Cumhurbaşkanı adayı Ekmeleddin İhsanoğlu, adaylığının ardından ilk açıklamalarını CNN Türk’te Taha Akyol’a yaptı. Kahire doğumlu olan İhsanoğlu, babasının 22 yaşında Mısır’a gittiğini anlattı:
”ÇOK BÜYÜK HİZMETLER YAPTIM”
“Babam Mısır’a eğitim için gidiyor. Mehmet Akif Ersoy’la beraber gidiyor. Yaşı 22. Eğitimini orada alıyor. Babama Kral Fuat orada beylik rütbesi vermiş. Ama babam bunu hiç kullanmamış. Daha sonra orada hocalık yapıyor.

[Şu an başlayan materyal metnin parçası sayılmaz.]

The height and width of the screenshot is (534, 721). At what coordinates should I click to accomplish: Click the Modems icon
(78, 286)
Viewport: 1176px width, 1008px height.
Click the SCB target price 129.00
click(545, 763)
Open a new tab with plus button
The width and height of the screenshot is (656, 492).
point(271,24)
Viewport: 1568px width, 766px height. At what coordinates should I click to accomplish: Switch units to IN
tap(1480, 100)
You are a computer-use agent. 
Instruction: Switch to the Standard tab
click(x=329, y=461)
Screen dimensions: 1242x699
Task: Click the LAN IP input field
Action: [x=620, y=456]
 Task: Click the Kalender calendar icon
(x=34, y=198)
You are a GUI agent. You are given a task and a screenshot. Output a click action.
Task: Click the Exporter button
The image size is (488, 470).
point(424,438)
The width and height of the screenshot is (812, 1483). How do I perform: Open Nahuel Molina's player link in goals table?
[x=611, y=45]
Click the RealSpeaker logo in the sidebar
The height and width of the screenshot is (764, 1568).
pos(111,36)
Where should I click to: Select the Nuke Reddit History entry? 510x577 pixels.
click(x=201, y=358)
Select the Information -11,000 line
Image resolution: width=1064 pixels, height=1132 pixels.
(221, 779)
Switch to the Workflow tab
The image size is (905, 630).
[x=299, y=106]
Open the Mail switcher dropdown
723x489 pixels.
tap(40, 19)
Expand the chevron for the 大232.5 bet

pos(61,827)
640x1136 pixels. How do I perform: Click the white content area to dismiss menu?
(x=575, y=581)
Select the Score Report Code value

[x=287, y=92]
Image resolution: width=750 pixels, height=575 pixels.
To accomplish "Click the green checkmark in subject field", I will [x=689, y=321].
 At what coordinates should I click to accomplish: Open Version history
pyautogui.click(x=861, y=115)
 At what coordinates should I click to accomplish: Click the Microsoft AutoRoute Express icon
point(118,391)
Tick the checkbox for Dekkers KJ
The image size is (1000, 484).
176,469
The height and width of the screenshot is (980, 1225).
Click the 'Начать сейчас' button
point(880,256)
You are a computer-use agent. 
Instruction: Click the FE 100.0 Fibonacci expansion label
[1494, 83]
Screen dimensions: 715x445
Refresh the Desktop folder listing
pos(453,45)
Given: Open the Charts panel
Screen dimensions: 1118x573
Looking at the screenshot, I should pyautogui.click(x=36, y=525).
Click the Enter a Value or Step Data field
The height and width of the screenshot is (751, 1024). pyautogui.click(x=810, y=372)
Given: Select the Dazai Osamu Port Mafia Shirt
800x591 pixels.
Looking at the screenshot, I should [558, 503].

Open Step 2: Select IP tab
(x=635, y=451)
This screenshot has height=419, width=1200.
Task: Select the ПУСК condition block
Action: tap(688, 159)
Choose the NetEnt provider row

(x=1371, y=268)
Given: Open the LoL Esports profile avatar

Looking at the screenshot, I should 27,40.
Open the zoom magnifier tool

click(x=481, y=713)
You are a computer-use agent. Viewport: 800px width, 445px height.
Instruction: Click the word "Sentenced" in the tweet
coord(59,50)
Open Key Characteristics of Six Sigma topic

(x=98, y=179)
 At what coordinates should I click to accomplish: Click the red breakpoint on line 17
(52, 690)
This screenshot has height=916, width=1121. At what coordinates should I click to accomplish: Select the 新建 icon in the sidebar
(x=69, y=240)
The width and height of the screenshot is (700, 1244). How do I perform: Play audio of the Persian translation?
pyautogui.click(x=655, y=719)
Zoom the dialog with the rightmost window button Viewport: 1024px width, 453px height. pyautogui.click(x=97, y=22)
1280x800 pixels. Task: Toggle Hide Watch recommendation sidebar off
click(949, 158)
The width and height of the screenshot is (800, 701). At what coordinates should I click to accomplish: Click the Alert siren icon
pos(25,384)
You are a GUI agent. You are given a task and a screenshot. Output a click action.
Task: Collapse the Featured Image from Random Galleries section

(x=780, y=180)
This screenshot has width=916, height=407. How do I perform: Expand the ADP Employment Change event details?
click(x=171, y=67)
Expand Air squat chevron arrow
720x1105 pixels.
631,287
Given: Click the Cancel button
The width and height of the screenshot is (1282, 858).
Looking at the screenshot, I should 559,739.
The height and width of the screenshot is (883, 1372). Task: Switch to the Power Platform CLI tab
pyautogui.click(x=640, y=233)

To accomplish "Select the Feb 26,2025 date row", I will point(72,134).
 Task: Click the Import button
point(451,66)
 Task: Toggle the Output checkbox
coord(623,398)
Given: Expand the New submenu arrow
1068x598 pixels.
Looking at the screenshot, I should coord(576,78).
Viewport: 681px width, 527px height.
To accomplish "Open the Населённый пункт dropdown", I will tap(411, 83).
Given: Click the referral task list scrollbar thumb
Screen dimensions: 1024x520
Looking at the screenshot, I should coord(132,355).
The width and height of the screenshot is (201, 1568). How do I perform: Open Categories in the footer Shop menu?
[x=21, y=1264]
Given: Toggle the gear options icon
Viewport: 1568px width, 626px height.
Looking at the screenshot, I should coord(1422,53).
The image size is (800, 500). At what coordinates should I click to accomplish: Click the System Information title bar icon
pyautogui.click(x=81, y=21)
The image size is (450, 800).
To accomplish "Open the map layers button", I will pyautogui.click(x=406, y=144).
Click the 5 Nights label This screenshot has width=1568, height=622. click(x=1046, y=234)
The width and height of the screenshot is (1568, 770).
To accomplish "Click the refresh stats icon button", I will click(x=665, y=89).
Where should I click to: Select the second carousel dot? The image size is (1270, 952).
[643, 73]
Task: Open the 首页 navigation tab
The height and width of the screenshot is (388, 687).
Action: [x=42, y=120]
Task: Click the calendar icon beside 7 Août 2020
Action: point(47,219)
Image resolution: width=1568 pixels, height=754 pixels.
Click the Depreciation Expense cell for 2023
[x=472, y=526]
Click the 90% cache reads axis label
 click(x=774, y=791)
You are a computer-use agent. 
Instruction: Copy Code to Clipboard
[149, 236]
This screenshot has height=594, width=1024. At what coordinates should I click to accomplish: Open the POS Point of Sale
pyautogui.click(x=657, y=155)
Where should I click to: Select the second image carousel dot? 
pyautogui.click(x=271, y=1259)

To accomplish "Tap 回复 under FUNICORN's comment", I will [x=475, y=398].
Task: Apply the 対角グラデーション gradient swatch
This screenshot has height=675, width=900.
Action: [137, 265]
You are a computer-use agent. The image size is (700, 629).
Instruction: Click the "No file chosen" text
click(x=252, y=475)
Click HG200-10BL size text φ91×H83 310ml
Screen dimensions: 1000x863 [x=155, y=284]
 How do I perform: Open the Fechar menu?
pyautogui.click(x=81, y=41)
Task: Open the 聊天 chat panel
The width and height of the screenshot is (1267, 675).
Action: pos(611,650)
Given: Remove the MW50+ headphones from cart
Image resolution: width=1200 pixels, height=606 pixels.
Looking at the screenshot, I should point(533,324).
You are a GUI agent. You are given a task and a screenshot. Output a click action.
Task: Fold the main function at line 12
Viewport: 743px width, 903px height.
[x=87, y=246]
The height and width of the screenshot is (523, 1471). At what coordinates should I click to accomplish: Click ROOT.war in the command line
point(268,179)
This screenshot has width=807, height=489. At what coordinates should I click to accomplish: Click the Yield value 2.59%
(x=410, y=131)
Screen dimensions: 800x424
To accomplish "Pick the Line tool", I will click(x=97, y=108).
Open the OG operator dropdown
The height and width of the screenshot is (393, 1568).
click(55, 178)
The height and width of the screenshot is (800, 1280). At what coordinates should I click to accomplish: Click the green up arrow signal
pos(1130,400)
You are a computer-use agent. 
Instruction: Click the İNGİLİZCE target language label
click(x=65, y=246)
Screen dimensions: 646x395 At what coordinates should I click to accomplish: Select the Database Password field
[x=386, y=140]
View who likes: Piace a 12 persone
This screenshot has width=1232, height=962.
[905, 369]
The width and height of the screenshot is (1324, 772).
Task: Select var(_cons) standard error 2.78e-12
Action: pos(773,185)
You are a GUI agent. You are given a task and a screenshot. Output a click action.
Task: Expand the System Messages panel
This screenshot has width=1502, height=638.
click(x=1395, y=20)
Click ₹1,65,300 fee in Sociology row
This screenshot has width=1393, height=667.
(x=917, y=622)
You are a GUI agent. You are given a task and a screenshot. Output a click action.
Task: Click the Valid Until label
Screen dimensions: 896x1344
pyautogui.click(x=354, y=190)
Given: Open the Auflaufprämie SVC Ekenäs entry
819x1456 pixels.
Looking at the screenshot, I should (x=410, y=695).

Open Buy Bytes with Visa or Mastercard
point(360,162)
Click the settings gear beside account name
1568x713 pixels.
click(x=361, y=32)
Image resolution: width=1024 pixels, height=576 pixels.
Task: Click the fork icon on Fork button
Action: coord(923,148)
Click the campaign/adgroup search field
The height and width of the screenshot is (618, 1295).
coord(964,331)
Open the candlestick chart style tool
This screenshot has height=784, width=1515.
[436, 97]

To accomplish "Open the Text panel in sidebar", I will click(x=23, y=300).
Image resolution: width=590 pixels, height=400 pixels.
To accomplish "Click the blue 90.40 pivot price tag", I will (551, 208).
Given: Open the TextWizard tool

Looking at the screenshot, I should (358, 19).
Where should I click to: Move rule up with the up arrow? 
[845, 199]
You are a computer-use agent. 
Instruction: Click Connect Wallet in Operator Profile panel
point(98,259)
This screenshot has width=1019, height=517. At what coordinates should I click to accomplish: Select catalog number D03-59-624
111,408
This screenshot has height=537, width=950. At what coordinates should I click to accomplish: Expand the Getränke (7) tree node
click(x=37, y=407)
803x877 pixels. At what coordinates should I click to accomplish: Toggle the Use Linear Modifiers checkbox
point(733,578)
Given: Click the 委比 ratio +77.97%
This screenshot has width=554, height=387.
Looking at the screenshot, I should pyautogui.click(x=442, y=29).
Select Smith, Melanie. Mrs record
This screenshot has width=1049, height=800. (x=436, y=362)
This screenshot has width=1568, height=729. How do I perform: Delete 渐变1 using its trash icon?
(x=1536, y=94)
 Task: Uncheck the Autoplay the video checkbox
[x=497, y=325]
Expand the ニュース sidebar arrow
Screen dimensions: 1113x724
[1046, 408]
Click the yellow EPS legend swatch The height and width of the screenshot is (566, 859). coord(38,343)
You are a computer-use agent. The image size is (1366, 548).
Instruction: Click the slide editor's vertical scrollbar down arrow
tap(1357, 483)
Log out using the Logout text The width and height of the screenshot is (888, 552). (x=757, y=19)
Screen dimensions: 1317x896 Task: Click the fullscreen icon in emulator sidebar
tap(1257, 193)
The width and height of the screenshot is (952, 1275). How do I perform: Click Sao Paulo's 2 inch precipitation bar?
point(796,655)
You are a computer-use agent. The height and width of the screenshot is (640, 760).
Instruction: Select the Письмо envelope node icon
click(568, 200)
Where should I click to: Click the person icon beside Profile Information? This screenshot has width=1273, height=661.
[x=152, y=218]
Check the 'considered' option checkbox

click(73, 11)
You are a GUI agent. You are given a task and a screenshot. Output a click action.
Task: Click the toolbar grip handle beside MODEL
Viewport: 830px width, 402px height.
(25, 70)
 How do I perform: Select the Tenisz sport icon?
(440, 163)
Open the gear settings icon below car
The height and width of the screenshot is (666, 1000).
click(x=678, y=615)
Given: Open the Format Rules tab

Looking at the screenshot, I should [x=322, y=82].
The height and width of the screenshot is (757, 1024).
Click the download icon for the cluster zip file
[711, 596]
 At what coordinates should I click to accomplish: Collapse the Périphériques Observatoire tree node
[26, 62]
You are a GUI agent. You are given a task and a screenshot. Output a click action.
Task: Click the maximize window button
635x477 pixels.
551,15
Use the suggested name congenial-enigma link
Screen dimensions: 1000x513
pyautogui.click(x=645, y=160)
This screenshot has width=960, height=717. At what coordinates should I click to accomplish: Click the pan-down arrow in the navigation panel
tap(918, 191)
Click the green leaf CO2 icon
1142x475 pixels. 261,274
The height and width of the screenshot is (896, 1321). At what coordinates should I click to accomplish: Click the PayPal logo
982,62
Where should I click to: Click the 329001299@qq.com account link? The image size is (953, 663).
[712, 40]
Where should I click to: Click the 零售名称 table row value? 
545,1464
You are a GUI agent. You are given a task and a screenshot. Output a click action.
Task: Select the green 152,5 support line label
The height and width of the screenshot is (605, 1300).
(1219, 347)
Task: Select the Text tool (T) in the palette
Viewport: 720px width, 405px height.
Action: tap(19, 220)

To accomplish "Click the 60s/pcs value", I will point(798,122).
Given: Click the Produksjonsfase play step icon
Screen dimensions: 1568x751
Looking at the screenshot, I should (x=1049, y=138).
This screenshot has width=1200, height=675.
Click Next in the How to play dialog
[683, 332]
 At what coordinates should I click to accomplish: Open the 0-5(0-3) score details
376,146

Babam Türktür, anam Türktür. Babam Yozgatlı biliyorsunuz. Kökümüz, kösteğimiz belli. Annem Rodoslu. Kimsenin aklına farklı bir şey gelmesin, soyadı Hacıoğlu. Ben o iki Türk’ün evladı olarak doğdum ve hayatım boyunca başka bir ülkenin vatandaşı olmadım. Ben orada çok büyük hizmetler yaptım. Bunlarla iftihar oldum. Babam Mısır vatandaşı olmadığı için vefatında bize orada maaş bağlanmadı.” Babam sizin dedenizin talebesi “Taha Akyol’un”. Annem Rodoslu. Görmek isteyenler adadaki Fatih Camii’sine baksın karşısındaki ev annemlerin eviydi. Ben Mısır’da olduğum kadarıyla hep konsolosluktaydı kaydım.”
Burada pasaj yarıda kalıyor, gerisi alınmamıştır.